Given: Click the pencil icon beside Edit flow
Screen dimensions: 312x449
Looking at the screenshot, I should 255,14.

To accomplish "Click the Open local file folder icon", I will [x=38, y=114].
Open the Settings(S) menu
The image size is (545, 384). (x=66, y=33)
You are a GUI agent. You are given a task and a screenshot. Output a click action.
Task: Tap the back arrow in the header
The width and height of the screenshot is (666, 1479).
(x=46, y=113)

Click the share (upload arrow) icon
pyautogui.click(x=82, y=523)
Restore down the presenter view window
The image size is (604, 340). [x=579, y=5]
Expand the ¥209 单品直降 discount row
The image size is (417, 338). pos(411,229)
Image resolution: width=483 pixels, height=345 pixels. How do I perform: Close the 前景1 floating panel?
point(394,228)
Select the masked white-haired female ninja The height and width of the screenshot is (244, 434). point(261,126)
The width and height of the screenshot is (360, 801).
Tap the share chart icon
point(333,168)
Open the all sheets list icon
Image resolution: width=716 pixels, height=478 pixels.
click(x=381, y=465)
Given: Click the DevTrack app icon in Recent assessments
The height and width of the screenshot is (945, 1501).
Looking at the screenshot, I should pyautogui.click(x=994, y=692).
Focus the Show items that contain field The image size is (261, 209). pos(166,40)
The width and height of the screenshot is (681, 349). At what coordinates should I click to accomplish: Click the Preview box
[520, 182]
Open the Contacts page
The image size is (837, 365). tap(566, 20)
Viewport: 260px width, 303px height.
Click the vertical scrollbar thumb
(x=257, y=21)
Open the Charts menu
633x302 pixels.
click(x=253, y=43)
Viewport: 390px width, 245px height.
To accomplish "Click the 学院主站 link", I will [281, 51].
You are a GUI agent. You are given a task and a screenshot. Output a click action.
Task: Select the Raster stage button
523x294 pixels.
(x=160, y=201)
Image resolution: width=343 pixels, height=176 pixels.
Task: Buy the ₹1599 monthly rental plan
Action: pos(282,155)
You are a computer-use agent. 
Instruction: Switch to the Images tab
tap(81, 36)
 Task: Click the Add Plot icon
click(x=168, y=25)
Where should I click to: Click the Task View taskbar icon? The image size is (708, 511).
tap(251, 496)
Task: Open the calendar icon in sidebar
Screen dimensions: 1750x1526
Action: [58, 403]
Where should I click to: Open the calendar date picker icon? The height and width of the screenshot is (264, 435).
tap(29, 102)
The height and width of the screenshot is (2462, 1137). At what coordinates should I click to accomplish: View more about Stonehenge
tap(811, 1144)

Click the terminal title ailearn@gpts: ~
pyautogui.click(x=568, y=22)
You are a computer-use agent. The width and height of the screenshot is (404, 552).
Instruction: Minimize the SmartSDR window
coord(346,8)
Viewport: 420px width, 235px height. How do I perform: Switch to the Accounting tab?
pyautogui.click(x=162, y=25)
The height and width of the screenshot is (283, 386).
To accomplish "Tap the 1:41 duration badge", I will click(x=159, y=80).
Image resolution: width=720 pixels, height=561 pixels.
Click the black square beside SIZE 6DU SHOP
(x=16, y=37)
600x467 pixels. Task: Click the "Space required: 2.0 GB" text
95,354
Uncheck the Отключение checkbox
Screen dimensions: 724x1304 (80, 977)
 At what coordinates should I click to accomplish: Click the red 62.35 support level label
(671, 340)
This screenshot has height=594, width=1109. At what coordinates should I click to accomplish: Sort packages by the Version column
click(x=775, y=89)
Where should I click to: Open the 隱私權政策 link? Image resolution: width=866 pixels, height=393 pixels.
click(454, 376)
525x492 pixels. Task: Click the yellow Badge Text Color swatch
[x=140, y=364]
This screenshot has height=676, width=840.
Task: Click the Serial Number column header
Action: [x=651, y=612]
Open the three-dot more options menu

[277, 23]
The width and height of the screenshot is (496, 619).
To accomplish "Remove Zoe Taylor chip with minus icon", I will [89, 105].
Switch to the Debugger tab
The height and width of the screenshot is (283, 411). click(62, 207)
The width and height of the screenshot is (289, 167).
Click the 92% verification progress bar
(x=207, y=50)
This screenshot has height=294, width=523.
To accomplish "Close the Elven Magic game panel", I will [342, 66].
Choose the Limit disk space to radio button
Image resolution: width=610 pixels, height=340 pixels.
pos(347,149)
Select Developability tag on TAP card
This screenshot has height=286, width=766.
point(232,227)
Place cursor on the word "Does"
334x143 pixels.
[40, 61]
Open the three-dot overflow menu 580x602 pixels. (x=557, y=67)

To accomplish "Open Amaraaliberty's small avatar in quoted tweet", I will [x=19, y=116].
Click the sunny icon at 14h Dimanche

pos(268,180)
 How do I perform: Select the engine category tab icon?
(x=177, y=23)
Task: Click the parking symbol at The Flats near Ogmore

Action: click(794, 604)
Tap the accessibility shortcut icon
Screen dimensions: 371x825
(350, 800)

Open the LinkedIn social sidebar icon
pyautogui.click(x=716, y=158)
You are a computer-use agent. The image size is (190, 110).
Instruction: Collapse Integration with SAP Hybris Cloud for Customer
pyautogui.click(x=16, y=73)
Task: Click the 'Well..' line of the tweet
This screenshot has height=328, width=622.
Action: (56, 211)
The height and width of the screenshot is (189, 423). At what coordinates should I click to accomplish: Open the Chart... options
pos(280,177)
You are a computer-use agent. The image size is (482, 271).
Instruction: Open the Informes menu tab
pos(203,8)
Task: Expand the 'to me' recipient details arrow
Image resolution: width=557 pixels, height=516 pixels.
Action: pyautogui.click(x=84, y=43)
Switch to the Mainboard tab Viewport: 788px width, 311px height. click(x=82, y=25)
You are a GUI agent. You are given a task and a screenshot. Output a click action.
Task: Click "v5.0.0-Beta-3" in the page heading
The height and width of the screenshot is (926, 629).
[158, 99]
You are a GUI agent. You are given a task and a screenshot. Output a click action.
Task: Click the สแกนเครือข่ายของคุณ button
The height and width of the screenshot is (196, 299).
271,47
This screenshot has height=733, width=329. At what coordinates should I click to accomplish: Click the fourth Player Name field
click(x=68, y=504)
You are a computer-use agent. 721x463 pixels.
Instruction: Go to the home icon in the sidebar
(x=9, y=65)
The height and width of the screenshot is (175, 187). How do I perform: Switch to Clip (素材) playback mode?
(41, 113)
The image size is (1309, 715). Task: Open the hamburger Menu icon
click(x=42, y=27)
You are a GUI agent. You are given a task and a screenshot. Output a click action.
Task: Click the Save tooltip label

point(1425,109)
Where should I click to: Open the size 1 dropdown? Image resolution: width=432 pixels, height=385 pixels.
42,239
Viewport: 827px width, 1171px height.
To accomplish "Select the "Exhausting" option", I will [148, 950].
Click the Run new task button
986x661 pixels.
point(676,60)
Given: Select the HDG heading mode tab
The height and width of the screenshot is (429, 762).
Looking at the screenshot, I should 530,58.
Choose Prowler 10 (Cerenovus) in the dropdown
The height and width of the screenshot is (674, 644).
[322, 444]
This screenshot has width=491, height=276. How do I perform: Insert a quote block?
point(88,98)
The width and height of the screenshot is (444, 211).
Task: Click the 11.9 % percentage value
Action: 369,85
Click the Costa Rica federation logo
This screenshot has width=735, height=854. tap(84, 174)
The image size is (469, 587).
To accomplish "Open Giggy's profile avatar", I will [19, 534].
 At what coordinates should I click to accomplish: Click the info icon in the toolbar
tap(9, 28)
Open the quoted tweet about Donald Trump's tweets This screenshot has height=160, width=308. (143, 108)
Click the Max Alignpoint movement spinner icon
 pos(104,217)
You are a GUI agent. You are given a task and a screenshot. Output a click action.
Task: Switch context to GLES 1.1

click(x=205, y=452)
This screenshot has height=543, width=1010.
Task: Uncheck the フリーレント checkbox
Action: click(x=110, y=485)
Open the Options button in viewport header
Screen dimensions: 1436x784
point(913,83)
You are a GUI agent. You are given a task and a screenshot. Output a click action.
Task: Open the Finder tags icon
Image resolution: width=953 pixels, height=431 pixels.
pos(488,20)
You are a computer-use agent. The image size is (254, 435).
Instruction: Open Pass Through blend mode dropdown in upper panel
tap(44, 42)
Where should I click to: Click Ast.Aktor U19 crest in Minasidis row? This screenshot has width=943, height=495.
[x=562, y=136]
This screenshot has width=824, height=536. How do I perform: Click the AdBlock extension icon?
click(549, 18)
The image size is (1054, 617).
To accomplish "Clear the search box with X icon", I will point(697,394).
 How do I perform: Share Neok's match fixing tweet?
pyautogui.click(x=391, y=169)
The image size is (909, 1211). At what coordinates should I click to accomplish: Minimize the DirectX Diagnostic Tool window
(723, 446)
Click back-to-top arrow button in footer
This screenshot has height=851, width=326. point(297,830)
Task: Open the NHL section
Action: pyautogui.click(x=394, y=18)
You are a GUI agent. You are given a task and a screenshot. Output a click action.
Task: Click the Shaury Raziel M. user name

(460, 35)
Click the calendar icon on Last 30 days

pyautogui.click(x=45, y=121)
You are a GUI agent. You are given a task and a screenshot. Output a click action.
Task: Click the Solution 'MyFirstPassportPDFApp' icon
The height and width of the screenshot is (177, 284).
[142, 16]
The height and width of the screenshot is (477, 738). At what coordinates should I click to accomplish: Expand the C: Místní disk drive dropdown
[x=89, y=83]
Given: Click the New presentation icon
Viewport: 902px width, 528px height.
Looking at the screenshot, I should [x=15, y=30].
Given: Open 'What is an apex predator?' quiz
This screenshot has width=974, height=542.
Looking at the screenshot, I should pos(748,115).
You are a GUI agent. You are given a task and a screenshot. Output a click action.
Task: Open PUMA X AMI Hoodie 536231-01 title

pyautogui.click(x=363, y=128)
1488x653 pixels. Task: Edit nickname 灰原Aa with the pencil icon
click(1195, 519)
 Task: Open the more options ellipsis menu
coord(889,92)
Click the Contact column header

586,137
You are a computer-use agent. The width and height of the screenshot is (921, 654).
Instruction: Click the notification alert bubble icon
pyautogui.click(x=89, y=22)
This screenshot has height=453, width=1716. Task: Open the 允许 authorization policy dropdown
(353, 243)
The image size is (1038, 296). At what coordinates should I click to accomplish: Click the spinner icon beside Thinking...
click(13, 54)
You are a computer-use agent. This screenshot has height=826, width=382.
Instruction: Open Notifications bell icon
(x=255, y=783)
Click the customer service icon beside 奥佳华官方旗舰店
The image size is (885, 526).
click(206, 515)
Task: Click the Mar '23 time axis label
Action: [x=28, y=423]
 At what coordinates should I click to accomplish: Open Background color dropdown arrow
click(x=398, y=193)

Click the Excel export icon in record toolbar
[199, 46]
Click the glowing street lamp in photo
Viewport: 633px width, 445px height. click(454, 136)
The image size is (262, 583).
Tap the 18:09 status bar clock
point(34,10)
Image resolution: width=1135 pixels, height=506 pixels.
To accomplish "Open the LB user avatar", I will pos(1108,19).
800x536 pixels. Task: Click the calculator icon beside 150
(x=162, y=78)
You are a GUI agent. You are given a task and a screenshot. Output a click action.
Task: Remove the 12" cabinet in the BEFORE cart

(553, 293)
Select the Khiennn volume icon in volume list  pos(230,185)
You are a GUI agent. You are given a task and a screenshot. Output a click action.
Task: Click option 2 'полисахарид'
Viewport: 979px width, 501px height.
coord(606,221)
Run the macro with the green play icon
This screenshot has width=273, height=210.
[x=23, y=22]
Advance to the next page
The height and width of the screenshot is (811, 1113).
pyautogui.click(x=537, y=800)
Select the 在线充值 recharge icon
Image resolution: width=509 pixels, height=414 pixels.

◆ ◆ ◆ ◆ ◆ ◆ ◆

- [DIRECTIONS] Look through the entries above for the word "quoted". Copy every line where it shows up.

- [ANSWER BOX]
To accomplish "Open Amaraaliberty's small avatar in quoted tweet", I will [x=19, y=116].
Open the quoted tweet about Donald Trump's tweets This screenshot has height=160, width=308. (143, 108)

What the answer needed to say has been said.